Tyler Wells: Making the leap from Rule 5 pick to MLB leader in WHIP

From Rule 5 selection to the big league leader in WHIP. Following Tommy John surgery and with having never pitched at Triple-A, O's right-hander Tyler Wells has skipped a few steps along the way.

But for now, he’s about the best the Orioles can offer in an improving rotation.

A pitcher that was labeled by some as best suited for the bullpen, is now 6-2 with a 3.20 ERA that ranks 10th best in the American League and 20th in MLB. Over 81 2/3 innings he has allowed just 54 hits with 16 walks, 82 strikeouts and a WHIP of 0.857.

And a good season has been getting even better. He pitched the Orioles to a series-clinching win over Toronto last Thursday. Over his past four starts he is 3-1 with a 2.55 ERA and .607 OPS against. He’s allowed two earned runs or less in nine of his 14 games.

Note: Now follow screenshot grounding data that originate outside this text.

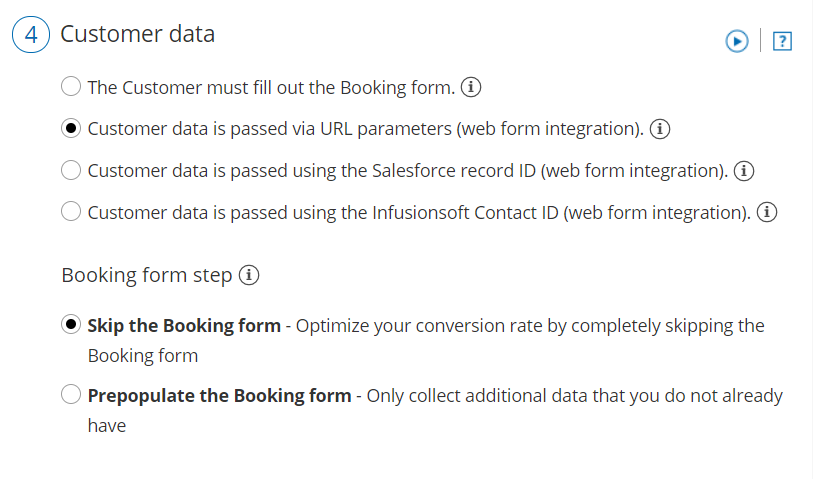
Task: Select 'Customer must fill out Booking form' radio button
Action: pos(71,87)
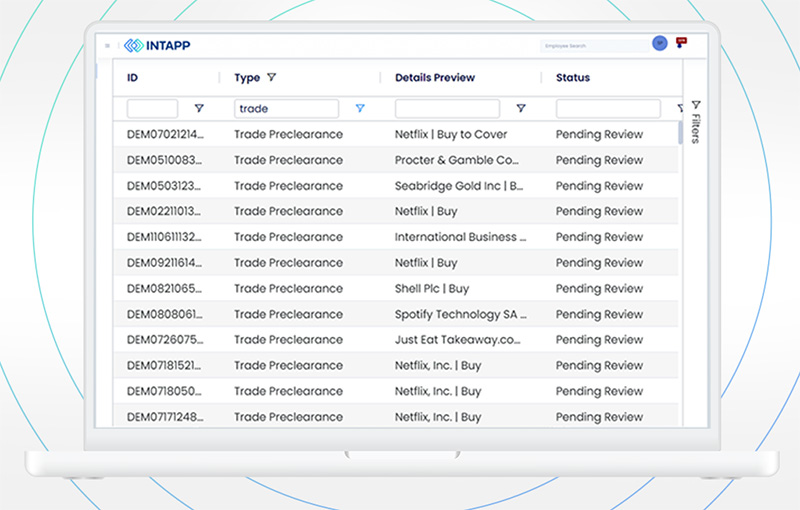Viewport: 800px width, 510px height.
Task: Click the filter icon in Type header
Action: tap(272, 78)
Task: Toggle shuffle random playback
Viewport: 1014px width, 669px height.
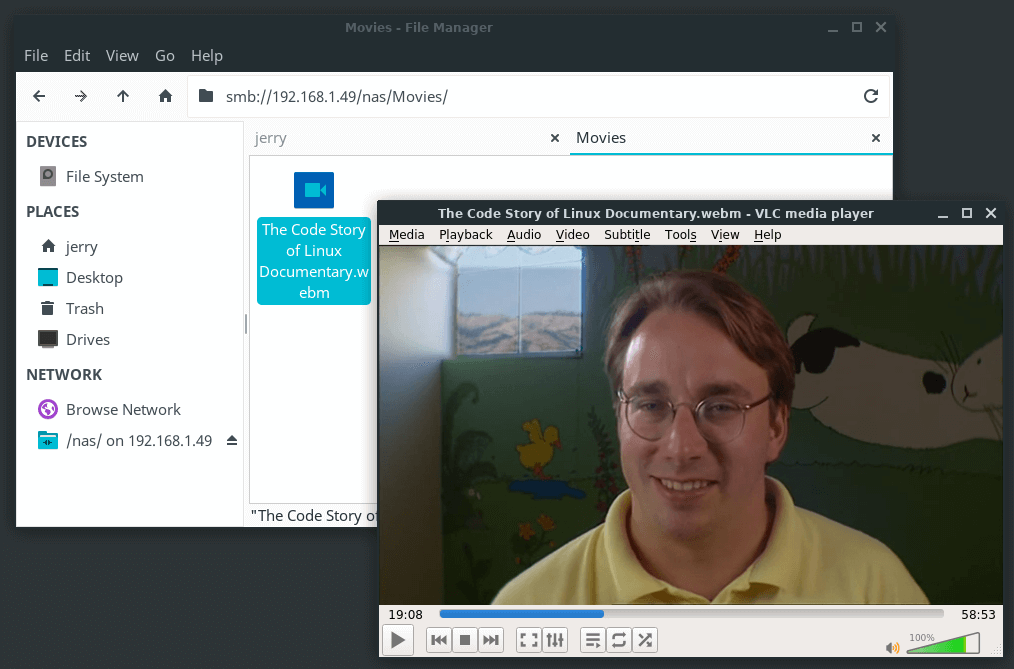Action: [645, 640]
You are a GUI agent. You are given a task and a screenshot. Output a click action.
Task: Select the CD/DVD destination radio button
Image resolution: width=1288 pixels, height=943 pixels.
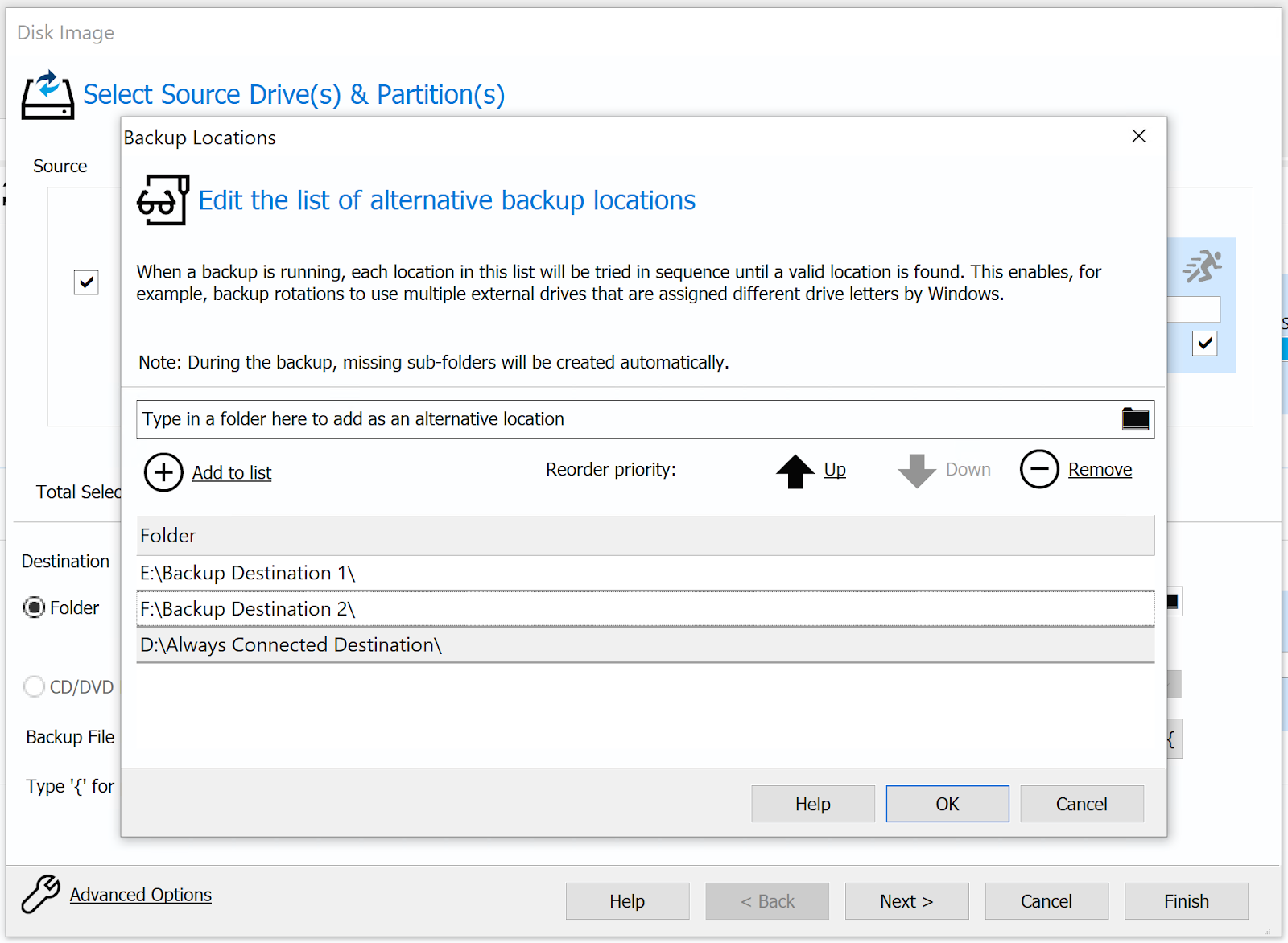(34, 686)
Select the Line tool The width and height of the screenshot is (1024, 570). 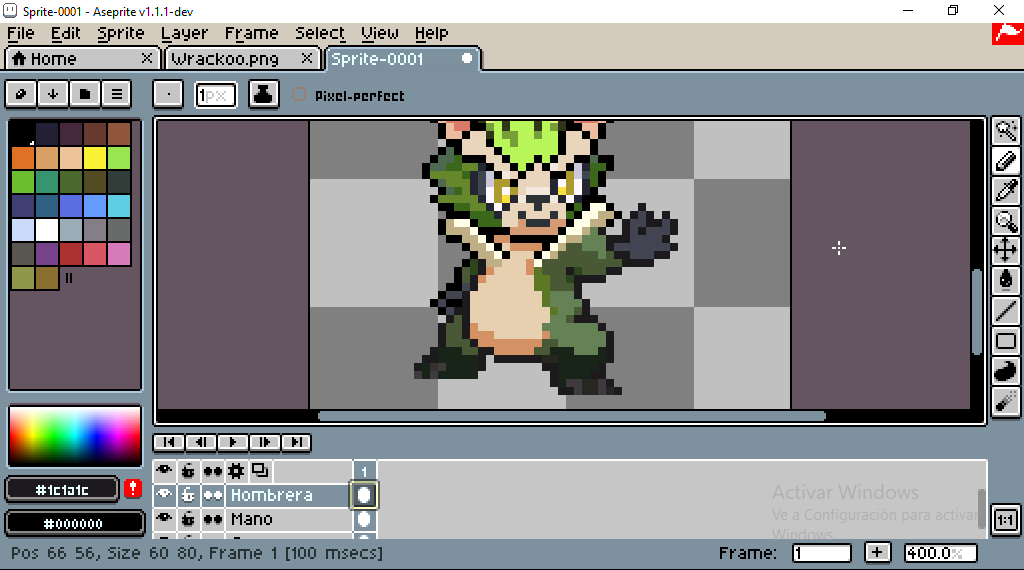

His opponent batting average is .183 and there is one pitcher in the majors that can top that among qualifiers right now – Shohei Ohtani. Ohtani is also the only guy that allows fewer hits per nine innings than Wells at 5.95.

So how did a pitcher who had Tommy John surgery in 2018 do this?

When the Orioles selected him from Minnesota in the December of 2020 Rule 5 draft, he had thrown just 32 2/3 Double-A innings and none at Triple-A.

O's manager Brandon Hyde has said often Wells is “unpredictable,” meaning he has several quality pitches and hitters just can’t sit on one of them. They often are unsure what is coming and that pitch that is coming is of real quality in 2023.

“I think the element of surprise is something very useful,” Wells says of being unpredictable. “This year has been a lot of that. Talking to Adley (Rutschman), talking to (James) McCann and getting our game plan in order with that element of surprise – being able to throw any pitch in any count – is extremely helpful. That is a big reason for my success.”

Wells throws a four-seam fastball and also uses a changeup, cutter, slider and curve. He gives up a .218 batting average on the cutter and that is his worst pitch via average against. The other four all yield sub .200 batting averages.

Those numbers and such quality pitches allows Wells to use all five pitches and not have a predetermined pitch mix for a game, but rather be ready to adapt on the fly.

“I think it unfolds during the game,” he said. “There is so much that can change so fast. You know, I can use the Toronto game as an example with Danny Jansen (who hit two homers off him). Maybe I didn’t execute the pitch the best, but we executed a plan that we were thinking of, and it didn’t work. So, you have to plan accordingly. You are going to see a lot of those situations where you have to adjust on the fly. Sometimes a plan that is successful the first AB, may not be the second one. It’s a constant adjustment.

“For me it’s very important (to have all those pitches). I take a lot of pride in being able to throw any pitch in any count. And I hold myself to a high standard in that respect.”

While Wells has allowed 16 homers, among the most in baseball, he also is among the stingiest in walks per nine, sixth in the majors at 1.8.

Wells is good against both left and right-handed hitters. Lefties have an OPS of .591 against him, and he is 42 percent above league average via that stat. Right-handers are at .630, so he is 29 percent above the league in that stat. Just tough on all hitters.

“I have learned how to pitch at this level with my stuff. I was a different pitcher last year than I was in the minor leagues. And I have evolved further this year. Understanding how my stuff plays and how to better set guys up. I have learned how to pitch at the big league level as a starter. A lot that came along last year,” Wells said.

When Wells starts in the second game of the series with Tampa Bay that begins tonight, he'll get another chance to again show how he leads the majors in WHIP. But what he won't do, is take any time right now to enjoy his 2023 success.

“I don’t look at it except in the aspect of, I’m enjoying where I’m at. I am just constantly thinking I have a job to do every five days. As my dad would say I don’t sit back and smell the flowers where I’m at, because we are not in a World Series yet and that is where I want to be. If we get to that point, I can sit back and smell the roses, but right now I have my nose to the grindstone and am staying focused on what I need to do," he said.